▶ WORK TO BE COMPLETED
Copy the data below word for word, leaving out the pictures.

(Raw records)
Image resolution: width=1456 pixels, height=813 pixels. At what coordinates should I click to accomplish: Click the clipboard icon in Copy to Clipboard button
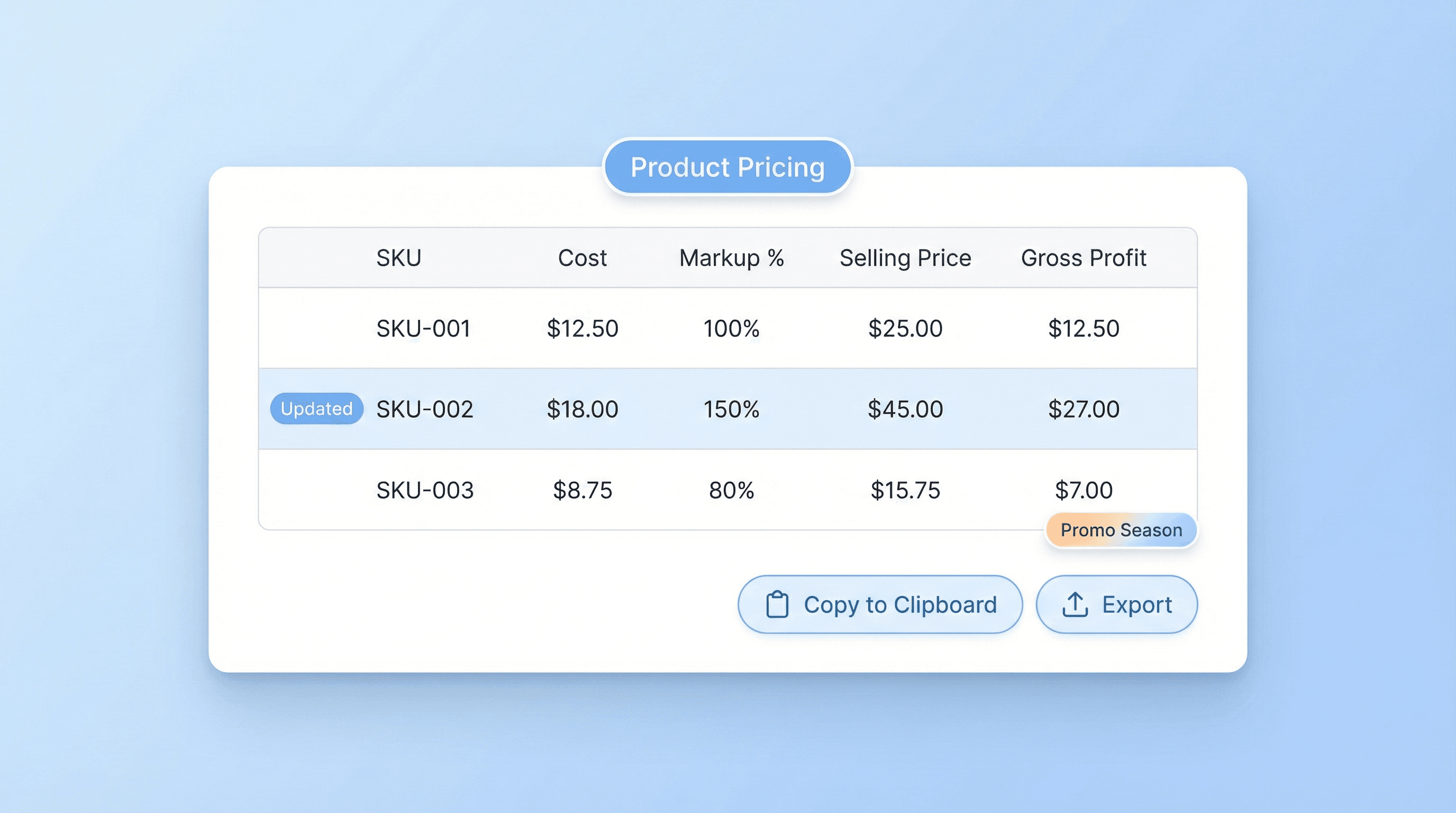(x=778, y=604)
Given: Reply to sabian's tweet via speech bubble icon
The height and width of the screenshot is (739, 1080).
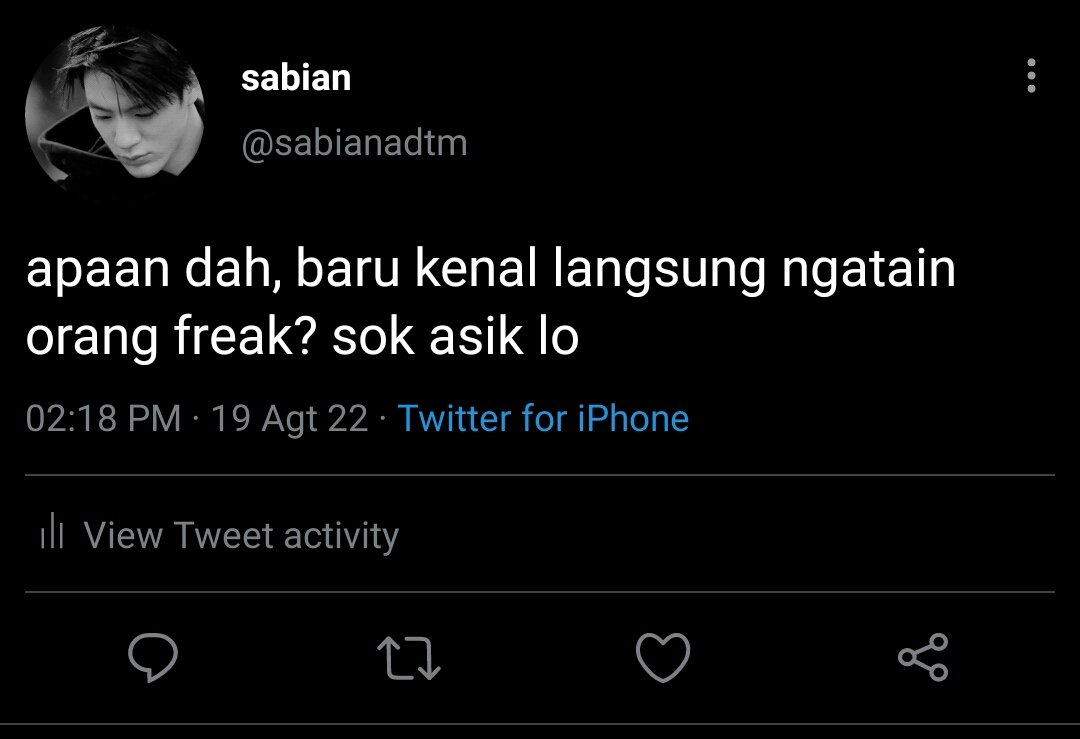Looking at the screenshot, I should pos(153,657).
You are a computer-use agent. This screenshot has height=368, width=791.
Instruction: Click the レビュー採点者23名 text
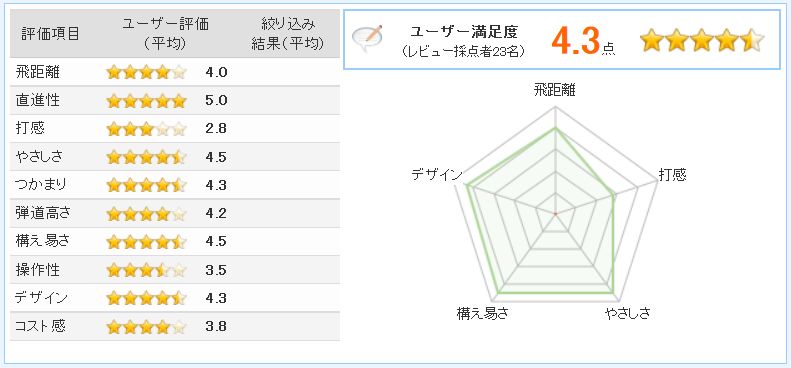(464, 51)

▶ RESULT OF THIS EXERCISE
Image resolution: width=1456 pixels, height=813 pixels. At what coordinates should I click to accomplish: Click the clipboard icon in Copy to Clipboard button
(x=778, y=604)
Given: Reply to sabian's tweet via speech bubble icon
The height and width of the screenshot is (739, 1080).
Looking at the screenshot, I should pos(153,657).
You are a computer-use agent. This screenshot has height=368, width=791.
Instruction: Click the レビュー採点者23名 text
(464, 51)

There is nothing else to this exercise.